Return every line from the records below in which the word "screenshot" is found.

:: THE DATA ::

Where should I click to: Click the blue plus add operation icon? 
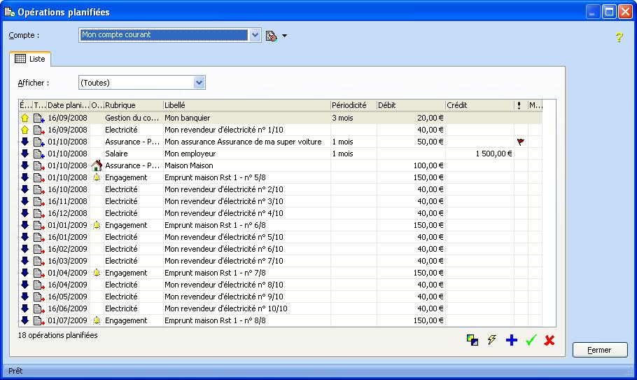511,340
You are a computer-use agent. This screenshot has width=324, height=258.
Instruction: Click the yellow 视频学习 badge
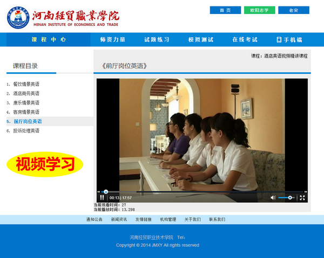point(45,164)
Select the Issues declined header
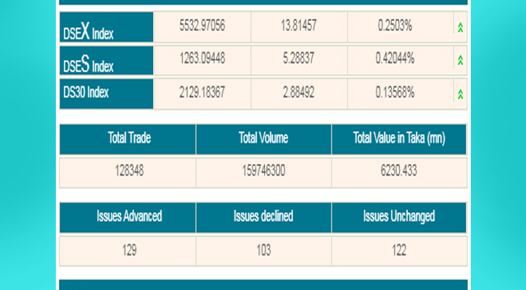 click(263, 216)
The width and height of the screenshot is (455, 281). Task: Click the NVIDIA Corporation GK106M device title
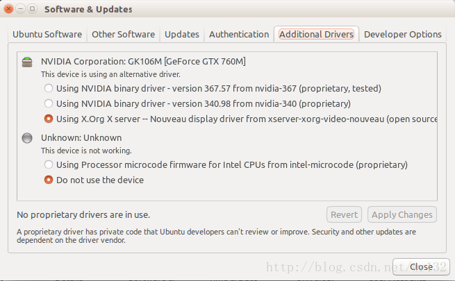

:::

- **EXERCISE ANSWER**:
You are a computer-use agent. This screenshot has width=324, height=258.
The width and height of the screenshot is (455, 281). Task: Click the NVIDIA Corporation GK106M device title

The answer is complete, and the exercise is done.